Les dispositions du Code de la consommation s’appliquent aussi lorsque vous avez demandé au démarcheur de se déplacer.
Par contre, elles ne concernent pas les ventes dans les foires ou salons, ni les ventes par tournée de denrées de consommation courante, ni les ventes concernant un produit pour des besoins professionnels.

Un vendeur de vente directe doit disposer d’une carte d’identification délivrée par son entreprise avec son nom et l’adresse de l’entreprise. Vous devez en prendre connaissance et relever ces informations. En cas de contestation, il sera ensuite plus facile d’être précis sur les conditions de cette vente.

 

L’établissement du contrat de vente directe

Les produits et les conditions de vente doivent être décrits clairement à partir d’informations détaillées, complètes et vérifiables.

Les informations du contrat

Le contrat, ou bon de commande, doit être conforme aux exigences de la loi. Le contrat écrit doit être remis au moment de la conclusion de la vente.

Ce document doit impérativement comporter certaines informations :

    • Le nom du vendeur (ainsi que son adresse dans le cas particulier d’un acheteur-vendeur).

    • Le nom et l’adresse du fournisseur.

    • L’adresse du lieu de conclusion du contrat.

    • La désignation des produits (nature et caractéristiques des biens ou services commercialisés).

    • Les conditions d’exécution du contrat (délai, lieu et modalités de livraison, exécution de la prestation de service).

    • Le montant global de la vente et les modalités de paiement.

    • La reproduction intégrale des articles L.121-23, à L.121-26 du Code de la consommation.

    • La date apposée par le client ainsi que sa signature.

    • Un formulaire détachable de rétractation.

Le délai de rétractation

Vous disposez d’un délai de rétractation de 7 jours pour renoncer à la commande sans avoir à vous justifier, à compter de la date de signature du contrat.
Pour exercer ce droit vous devez envoyer par lettre recommandée avec accusé de réception le formulaire de rétractation détachable.
Vous n’avez alors plus d’obligation vis-à-vis du vendeur et de l’entreprise de vente directe.

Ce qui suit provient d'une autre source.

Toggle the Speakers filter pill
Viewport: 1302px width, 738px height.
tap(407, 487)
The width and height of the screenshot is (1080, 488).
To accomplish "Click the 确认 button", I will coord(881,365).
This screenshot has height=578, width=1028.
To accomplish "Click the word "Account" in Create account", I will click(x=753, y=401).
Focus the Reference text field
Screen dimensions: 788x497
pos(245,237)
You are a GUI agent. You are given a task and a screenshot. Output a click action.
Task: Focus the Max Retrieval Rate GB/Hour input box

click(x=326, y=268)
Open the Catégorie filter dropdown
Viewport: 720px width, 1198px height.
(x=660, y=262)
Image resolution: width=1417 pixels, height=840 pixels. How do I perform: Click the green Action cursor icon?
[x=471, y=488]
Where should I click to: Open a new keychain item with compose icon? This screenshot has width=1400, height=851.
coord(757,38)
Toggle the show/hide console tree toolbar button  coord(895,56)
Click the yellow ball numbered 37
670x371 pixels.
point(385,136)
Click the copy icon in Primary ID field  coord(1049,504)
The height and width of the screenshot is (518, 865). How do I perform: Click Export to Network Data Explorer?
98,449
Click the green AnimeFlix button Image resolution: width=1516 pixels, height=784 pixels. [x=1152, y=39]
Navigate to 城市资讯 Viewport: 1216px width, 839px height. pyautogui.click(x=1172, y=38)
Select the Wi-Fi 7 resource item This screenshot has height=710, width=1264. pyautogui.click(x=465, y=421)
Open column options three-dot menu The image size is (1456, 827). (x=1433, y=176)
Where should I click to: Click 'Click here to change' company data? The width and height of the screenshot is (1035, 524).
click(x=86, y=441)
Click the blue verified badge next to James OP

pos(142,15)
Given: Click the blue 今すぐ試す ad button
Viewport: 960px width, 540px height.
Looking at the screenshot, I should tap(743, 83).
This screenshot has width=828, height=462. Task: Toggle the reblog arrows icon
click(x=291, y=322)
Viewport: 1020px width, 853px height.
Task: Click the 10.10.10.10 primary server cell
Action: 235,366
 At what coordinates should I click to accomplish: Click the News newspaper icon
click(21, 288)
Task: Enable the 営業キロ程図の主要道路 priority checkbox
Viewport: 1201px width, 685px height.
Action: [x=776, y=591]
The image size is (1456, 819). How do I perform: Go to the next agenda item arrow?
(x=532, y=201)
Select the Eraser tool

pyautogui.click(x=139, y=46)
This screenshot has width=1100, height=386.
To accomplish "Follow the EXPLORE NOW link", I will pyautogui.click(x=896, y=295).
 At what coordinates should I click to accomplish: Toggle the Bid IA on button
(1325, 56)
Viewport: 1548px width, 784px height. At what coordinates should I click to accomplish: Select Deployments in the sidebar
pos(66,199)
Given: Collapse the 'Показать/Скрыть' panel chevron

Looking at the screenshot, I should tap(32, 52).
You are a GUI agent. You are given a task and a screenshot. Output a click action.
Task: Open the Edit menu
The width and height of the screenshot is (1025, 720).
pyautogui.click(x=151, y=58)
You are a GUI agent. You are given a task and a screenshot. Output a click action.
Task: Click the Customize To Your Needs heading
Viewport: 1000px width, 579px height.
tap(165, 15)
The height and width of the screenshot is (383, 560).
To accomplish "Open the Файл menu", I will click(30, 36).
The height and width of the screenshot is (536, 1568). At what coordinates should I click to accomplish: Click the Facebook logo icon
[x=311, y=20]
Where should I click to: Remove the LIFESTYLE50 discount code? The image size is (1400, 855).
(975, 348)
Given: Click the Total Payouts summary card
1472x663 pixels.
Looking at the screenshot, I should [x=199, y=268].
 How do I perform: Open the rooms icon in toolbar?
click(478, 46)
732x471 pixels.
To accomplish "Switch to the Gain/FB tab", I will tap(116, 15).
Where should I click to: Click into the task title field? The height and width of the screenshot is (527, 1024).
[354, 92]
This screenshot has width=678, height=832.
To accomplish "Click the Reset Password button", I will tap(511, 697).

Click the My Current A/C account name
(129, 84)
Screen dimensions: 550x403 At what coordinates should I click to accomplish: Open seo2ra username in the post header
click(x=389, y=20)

Pas de paiement pendant le délai de rétractation

Pendant toute la durée du délai de rétractation, vous ne devez effectuer aucun paiement sous quelque forme que ce soit.
Le vendeur n’a pas le droit d’exiger ni d’obtenir un paiement durant cette période.
Le paiement ne pourra intervenir qu’à l’issue du délai de 7 jours si vous ne vous êtes pas rétracté.

Infractions et sanctions

Nullité du contrat et sanctions

Si vous constatez l’une des infractions suivantes, sachez que cela entraîne la nullité du contrat et vous autorise à en demander la rupture totale :

    • Il manque des mentions obligatoires au contrat.

    • Le contrat n’est pas accompagné d’un formulaire de rétractation.

    • Le vendeur vous a demandé de payer avant le délai de rétractation de 7 jours.

    • Vous n’avez pas été informé de vos droits par le vendeur.

    • La contrat comporte une clause par laquelle vous abandonnez votre droit à renoncer à votre commande ou à votre engagement.

L’entreprise a alors l’obligation de reprendre la marchandise et de vous restituer le montant que vous avez payer si c’est le cas.
Elle peut être punie d’une peine d’emprisonnement d’un an et/ou d’une amende de 3 750 €.

Par ailleurs, l’abus de faiblesse ou de l’ignorance d’une personne pour lui faire acheter un bien ou un service est puni d’une peine d’emprisonnement de 5 ans et/ou d’une amende de 9 000 €.

En cas de litige

En cas de litige avec une entreprise du Syndicat de la Vente Directe, vous pouvez le saisir :

Syndicat de la Vente Directe
100, avenue du Président Kennedy
75016 PARIS
Tél. : 01 44 34 68 50
Fax : 01 42 15 30 90
e-mail :
info@fvd.fr

Vous pouvez également saisir gratuitement la Commission Paritaire de Médiation de la Vente Directe en cas de réclamation non satisfaite.